After almost a year of protests, tension, and political paralysis, on October 7, Israeli citizens awoke to a security nightmare beyond imagination. This nightmare continues to unfold and threatens to expand towards even more dangerous fronts.
Amid the war, the ultra-Orthodox public woke up to their worst scenario: the legal status of yeshiva students was revoked, requiring them to enlist in the IDF.
While it is difficult to define the ultra-Orthodox situation as a nightmare compared to Israel's security issues, from their perspective, it is the most severe threat to their social-community-religious structure, the fastest-growing sector in Israel and the Western world.
The ultra-Orthodox dilemma
The demographic growth of the ultra-Orthodox sector has been enhanced by government support and a lifestyle that maintains a tight community framework. These vulnerabilities are currently targeted, as the community faces a choice between two bad options: giving up government support or enlisting yeshiva students in the IDF, exposing them to "spiritual danger," breaking the community framework, and assimilating into Israeli society.
The issue of enlisting yeshiva students seems solvable if the ultra-Orthodox gave up their attachment to Netanyahu and their membership in the "right-wing bloc." They might reach a compromise with the anti-Netanyahu camp. However, such a concession requires a historic political decision and maneuvering abilities currently beyond their capabilities. If they bring down Netanyahu's government due to the conscription crisis, they may find themselves without support from the "right-wing bloc" and an agreement with the anti-Netanyahu government.

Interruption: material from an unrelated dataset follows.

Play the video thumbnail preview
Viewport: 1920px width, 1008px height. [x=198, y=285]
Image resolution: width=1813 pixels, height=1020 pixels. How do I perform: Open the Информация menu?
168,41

For the ultra-Orthodox, the dilemma intensifies as conservative factions view attempts to draft yeshiva students as an effort to dismantle the ultra-Orthodox public and secularize young ultra-Orthodox individuals. These factions contributed to the failure of previous attempts to resolve the issue and now hinder the ultra-Orthodox leadership in finding a way out of the tangle.
What will Netanyahu do?
Netanyahu must maneuver between three battles: the legal-political battle, the war management battle, and the ultra-Orthodox conscription battle.
In the legal-political battle, Netanyahu has so far suffered sweeping losses, making it difficult to maneuver the conscription issue. The war management battle adds fuel to the fire, with Defense Minister Yoav Gallant opposing any solution to the conscription issue, besides the existing tension between the figures around the legal crisis and war management crisis.

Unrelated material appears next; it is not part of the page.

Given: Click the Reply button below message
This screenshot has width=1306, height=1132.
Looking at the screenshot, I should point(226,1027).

If Netanyahu could maneuver each of these battles separately and lead them to a solution, in the current situation, the three battles—legal, security, and ultra-Orthodox—feed into each other. The struggle over ultra-Orthodox conscription proves particularly dramatic due to its potential to cause the disintegration of Netanyahu's dream government, which has turned into a nightmare for him, his political partners, and all Israeli citizens.
This is how Netanyahu's ultra-Orthodox policies backfired, creating turmoil in Israel.
Eli Dan is a journalist at Kikar HaShabbat and a project manager at the Real Time Data Institute.